NotPetya: Accounting software firm whose update mechanism was compromised to spread malware may face criminal charges

Ukraine's ME.Doc was running vulnerable, out-of-date FTP software to update clients' software

ME Doc, the Ukrainian accounting software company whose update mechanism was compromised and used to spread the NotPetya malware, may face criminal charges for negligence.

In an interview with Associated Press, Serhiy Demydiuk, the head of Ukraine's national Cyberpolice unit, claimed that the company had repeatedly ignored warnings from both employees and security specialists that its IT infrastructure was insecure.

"They knew about it," Demydiuk told AP. "They were told many times by various anti-virus firms... For this neglect, the people in this case will face criminal responsibility."

ME Doc employees had also warned company managers about insecurities in the company's infrastructure, but had been ignored, Demydiuk added.

The vulnerabilities in the company's FTP-based updating mechanism was identified by security analyst Jonathan Nichols, who used the Shodan search engine, which can uncover data on devices connected to the internet.
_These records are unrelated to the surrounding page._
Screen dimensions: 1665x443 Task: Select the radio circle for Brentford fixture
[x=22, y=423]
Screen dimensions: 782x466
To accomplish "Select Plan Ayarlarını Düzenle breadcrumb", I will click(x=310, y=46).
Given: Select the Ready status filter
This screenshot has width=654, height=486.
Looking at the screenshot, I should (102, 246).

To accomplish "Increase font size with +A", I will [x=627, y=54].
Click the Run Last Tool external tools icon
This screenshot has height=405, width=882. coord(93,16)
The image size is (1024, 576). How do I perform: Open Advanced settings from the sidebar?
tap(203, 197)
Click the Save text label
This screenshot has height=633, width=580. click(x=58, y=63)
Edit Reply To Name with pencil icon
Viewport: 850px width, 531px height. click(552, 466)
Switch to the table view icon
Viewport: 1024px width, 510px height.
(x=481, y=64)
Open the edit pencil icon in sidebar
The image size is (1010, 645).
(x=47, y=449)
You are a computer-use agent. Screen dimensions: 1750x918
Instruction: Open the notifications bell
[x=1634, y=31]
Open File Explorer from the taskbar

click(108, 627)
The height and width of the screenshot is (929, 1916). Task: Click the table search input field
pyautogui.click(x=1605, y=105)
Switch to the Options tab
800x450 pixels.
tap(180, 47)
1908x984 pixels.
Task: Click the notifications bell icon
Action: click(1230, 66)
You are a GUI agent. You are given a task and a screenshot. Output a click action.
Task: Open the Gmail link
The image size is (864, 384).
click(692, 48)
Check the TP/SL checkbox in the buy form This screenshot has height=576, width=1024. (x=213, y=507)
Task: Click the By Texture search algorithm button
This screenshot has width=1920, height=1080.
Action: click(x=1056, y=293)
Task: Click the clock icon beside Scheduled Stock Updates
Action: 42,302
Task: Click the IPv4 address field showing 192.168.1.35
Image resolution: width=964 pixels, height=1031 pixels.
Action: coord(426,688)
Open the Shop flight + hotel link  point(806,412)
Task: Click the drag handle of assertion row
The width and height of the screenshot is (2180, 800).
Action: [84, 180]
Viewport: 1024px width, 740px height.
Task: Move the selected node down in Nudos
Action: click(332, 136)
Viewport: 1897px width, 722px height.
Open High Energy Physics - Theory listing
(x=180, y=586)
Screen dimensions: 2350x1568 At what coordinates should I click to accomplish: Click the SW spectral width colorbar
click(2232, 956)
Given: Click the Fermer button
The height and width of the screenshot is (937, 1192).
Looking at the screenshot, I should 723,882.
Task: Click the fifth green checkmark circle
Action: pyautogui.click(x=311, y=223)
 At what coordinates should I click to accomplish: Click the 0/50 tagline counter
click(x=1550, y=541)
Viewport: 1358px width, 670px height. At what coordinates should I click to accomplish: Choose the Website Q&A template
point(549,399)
In a blog posting, Nichols claimed that compromising ME Doc with NotPetya was "so easy, anyone could do it".

The company's response to the attack has also been criticised for inconsistency, first issuing a response admitting responsibility, before retracting it and describing reports pointing the finger of blame at the company as "clearly erroneous". It later admitted that it was cooperating with the Ukrainian authorities.

In a statement, the company said that it had contacted law enforcement in Ukraine to help "search for the source of the attack, find out its mechanisms and determine the steps to be taken to eliminate the consequences".

It also called in security specialists from networking giant Cisco to conduct an internal investigation, including cyber forensics.

While the malware most affected organisations in Ukraine, outside of the country law firm DLA Piper and Danish shipping giant AP Moller-Maersk were among the companies affected by NotPetya.

It nevertheless did not infect as many organisations or PCs as May's WannaCry ransomware outbreak, despite the use of US National Security Agency (NSA) exploits intended to make it self-propagating.

Ukraine has pointed the finger of blame at neighbouring Russia for the outbreak.

The country's authorities claim that it has come under repeated cyber attack from its larger neighbour since a pro-Russian president was kicked out of office following protests. Russia also seized Ukraine's Crimea region in March 2014 and is supporting separatist rebels in eastern Ukraine.